NetIQ Documentation: NetIQ Cloud Manager 2.1.5 Orchestration Administrator Reference - Understanding Orchestration Functionality

1.2 Understanding Orchestration Functionality

1.2.1 How Do I Interact with the Orchestration Server?

Orchestration administrators and users perform their activities by using their own graphical tool or command line interface tools. In general, the same functions are available in either the graphical or the command line tools. The toolset is summarized in the chart below.

Table 1-1 Summary of the Orchestration Toolset

Role	Tool Type	Description	Common Function
Orchestration Administrator	Graphical Interface	The Orchestration Console	Stops or starts the Orchestration Server(s) Deploys jobs. Manages Group and Policy associations. Monitors jobs. Helps troubleshoot jobs/policies. Monitors computing resource usage. Creates and manages user accounts.
	Command Line Interface	Sample command line for help: zosadmin command --help
	Graphical Interface	The Cloud Manager Web Console or a Cloud Manager Mobile Client	Discovers host servers in the Orchestration grid Discovers existing VMs Creates, edits, installs, and deletes VMs Manages VM repositories Stops, starts, pauses, or suspends VMs Migrates or moves VMs Installs the Orchestration Agent on VMs Creates and clones VM templates Provides group management of VMs, host servers, storage locations, and templates Resyncs state of VMs and hosts with Orchestration Server Provides access to VM and Host consoles Shows details of VM and host configurations Provides error log and progress views
Orchestration User	Command Line Interface	Sample command line for help: zos command --help	Displays deployed jobs. Displays available computing resources. Runs jobs. Monitors running jobs. Manages the user’s own jobs. That is, a user can cancel, pause, restart, and change job priority.
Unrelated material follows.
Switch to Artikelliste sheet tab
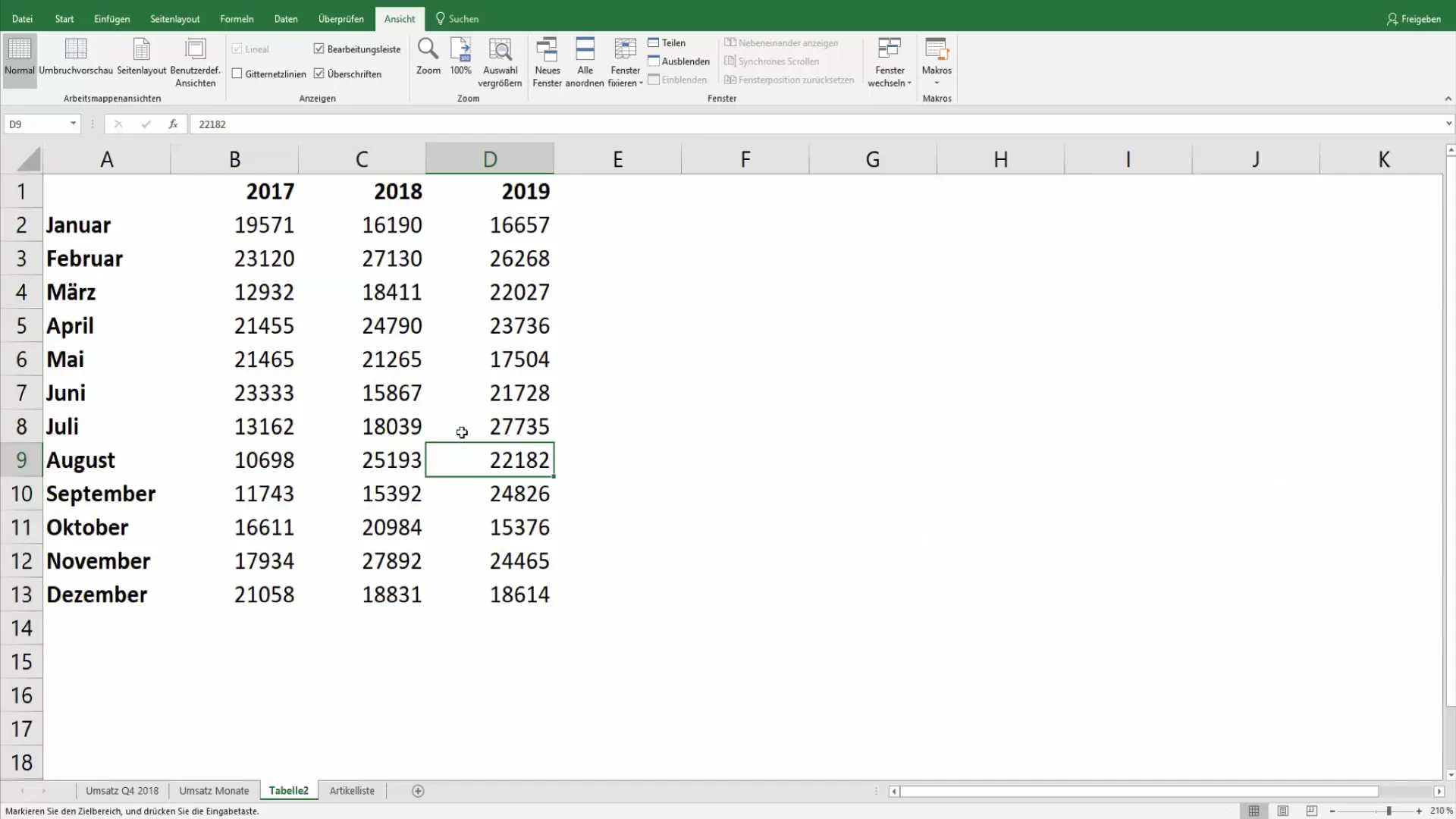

Other functions can also be performed by using either the graphical or command line tools. To help you understand how these tools can be used, you can find more information in the following sections:

1.2.2 How Orchestration Components Communicate

The following diagram illustrates how the various components of Cloud Manager Orchestration communicate with the Orchestration Server. An explanation for each communication link follows the diagram.
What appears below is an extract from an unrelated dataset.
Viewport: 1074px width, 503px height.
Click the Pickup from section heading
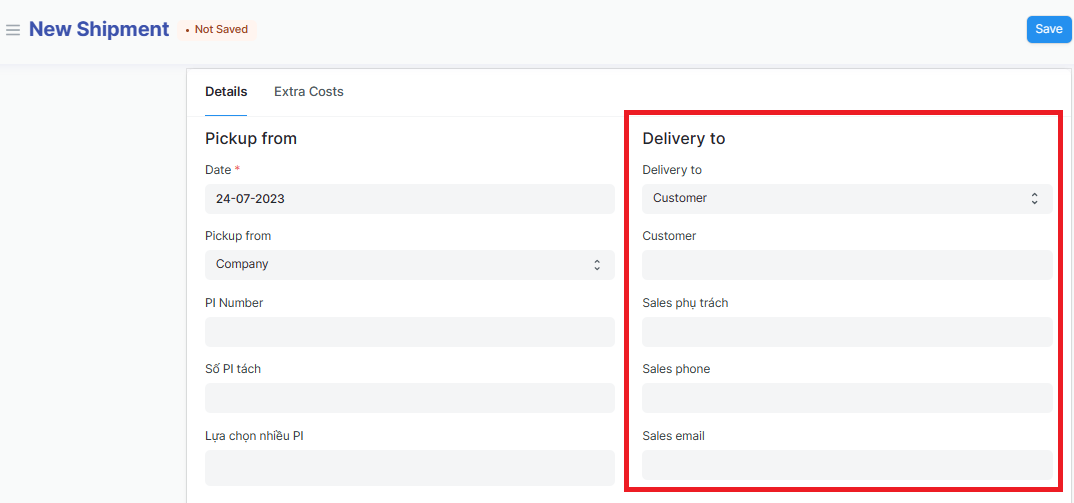click(x=251, y=139)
Figure 1-6 Communication Ports Used By the Orchestration Server

Administrators who want more information about Cloud Manager Orchestration and a method to access or install additional clients or agents can access the Administrator Information page. To do so, open a Web browser and enter the URL to the Orchestration Server, followed by the port designated for the Web Info page during installation. In a basic installation of Orchestration, the default is port 8001. The URL would therefore be entered as follows:

http://DNS_Name_or_IP_Address:8001
The Orchestration Server establishes and maintains contact with an installed Orchestration Agent on a computing resource through port 8100, using a custom protocol.
When a user invokes the zos command line interface (available after Orchestration clients are installed on a machine), or when using the Java toolkit SDK, those client tools communicate with the Orchestration Server over ports 8100 and 8101.
When the administrator invokes the zosadmin command line interface (available after Orchestration clients — including the Orchestration Console — are installed on a machine), or when using the Orchestration Console, those client tools communicate with the Orchestration Server over port 1099, which uses a Java RMI (Remote Method Invocation) protocol.

1.2.3 Resource Virtualization

Host machines or test targets managed by the Orchestration Server form nodes on the grid. All resources are virtualized for access by maintaining a capabilities database containing extensive information (facts) for each managed resource.

This information is automatically polled and obtained from each resource periodically or when it first comes online. The extent of the resource information the system can gather is customizable and highly extensible, controlled by the jobs you create and deploy.

1.2.4 Policy-Based Management

Policies are aggregations of facts and constraints that are used to enforce quotas, job queuing, resource restrictions, permissions, and other user and resource functions. Policies can be set on all objects and are inherited, which facilitates implementation within related resources.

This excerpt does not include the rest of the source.